## 今回の課題
a) デカフェの話によると、スタバでカフェインを抜いてもらうには追加でいくらかかりますか？
b) デカフェの話を、最後の一文の後から書き継いでください。

## 本文抜粋
------------------------------
空いている椅子に座り、とにかくコーヒーを一口。ああ、意外に熱くない。飲み頃だ。そして、ちゃんとデカフェだと分かるのは、コーヒー専門店のコーヒーにしては苦くない。薄い。ま、仕方ない。私はカフェインが効きすぎるので普通のコーヒーが飲めないのだ。スタバはかつて、カフェインレスは裏メニューにあるとか無いとか言われていたが、今はちゃんとメニューに載っていて、プラス50円と待ち時間10分でカフェインを抜いてくれるのだ。今回調べた。私にとってはビッグニュースなのだ。
「米子空港行き、まもなく搭乗を開始いたします」
って、アナウンスが。ウソでしょ。トイレに行っておかなくちゃ。
------------------------------
## データ欄
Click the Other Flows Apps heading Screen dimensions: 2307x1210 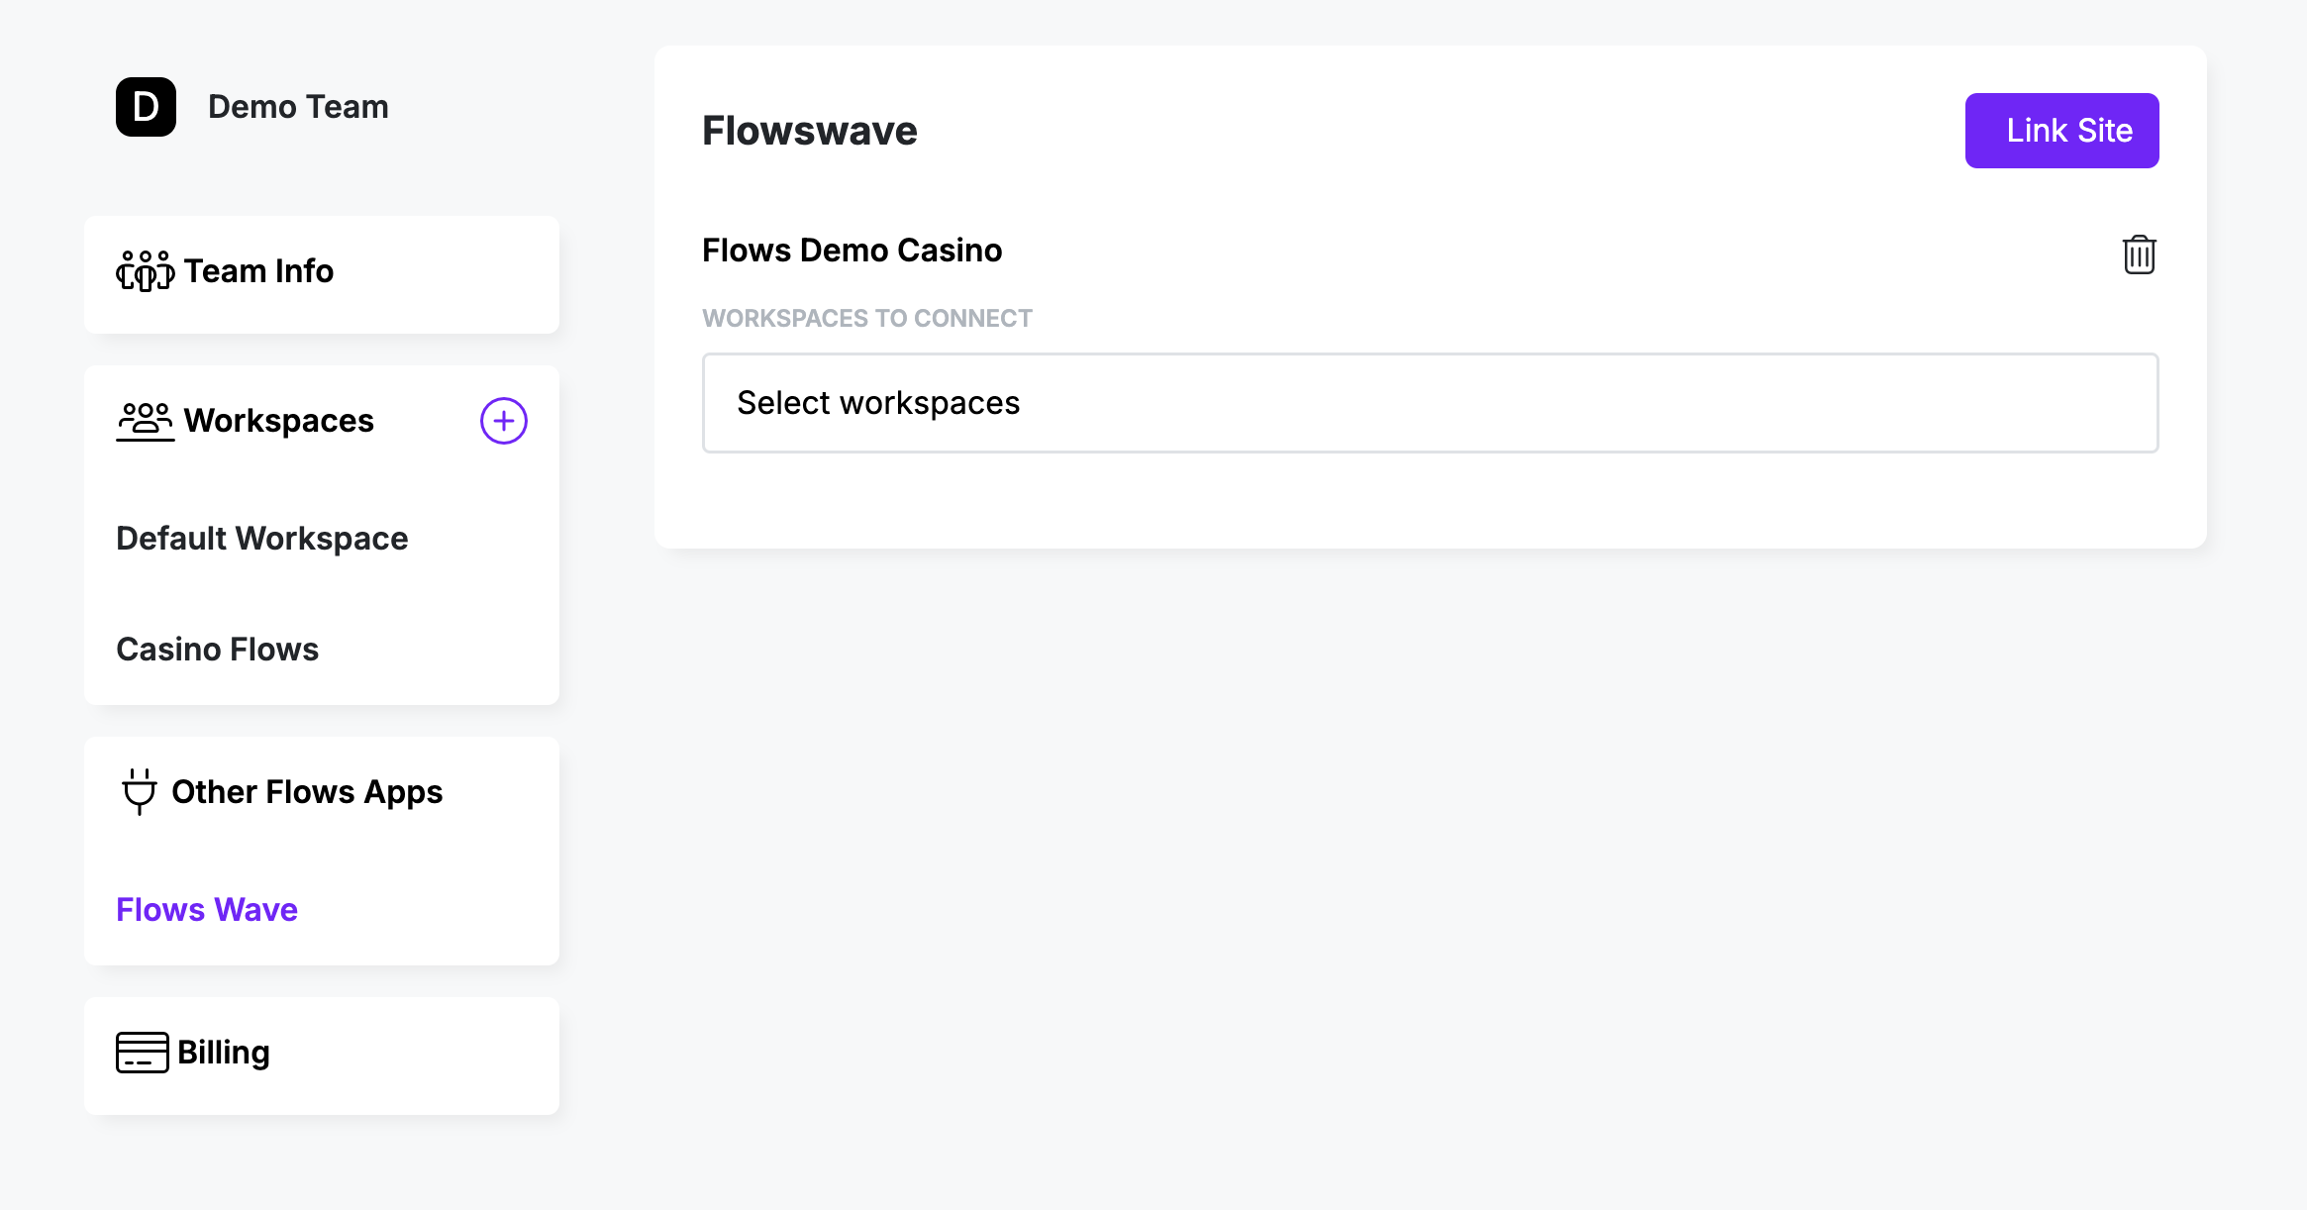point(307,792)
------------------------------
## 結果一覧
a) 50円です。

b)
というわけで、食べようと思ったスコーンはバッグにしまい、コーヒーを片手にトイレへ。戻ってきて、もう一度空いている椅子を探して、そこへ座った。食べるのは機内に入ってからにしようかなと思っていたが、グループ1から搭乗だとアナウンスがあって、自分の搭乗券を見たらグループ3となっていたので、その前に食べる事にした。
いやー、スコーン美味い。もっとモソモソしているかと思ったら、チョコがふんだんに入っていてそんな事なはい。コーヒーに合うじゃないか。ちょっとポロポロしてしまうのが難点だが、美味しいからよしとしよう。で、グループ3が呼ばれ、あと一口だったので急いで口に入れ、袋を捨ててから搭乗した。コーヒーは持ったまま。おしゃれ?
フライト~米子空港
飛行機は新しい機体で、座席の前に画面があるやつだった。けれども、私はスマホに入れてきた新聞を読む。

東京は晴れている。窓際の席に座って、窓の外の撮影にも忙しい。3人席の隣二つは空席だった。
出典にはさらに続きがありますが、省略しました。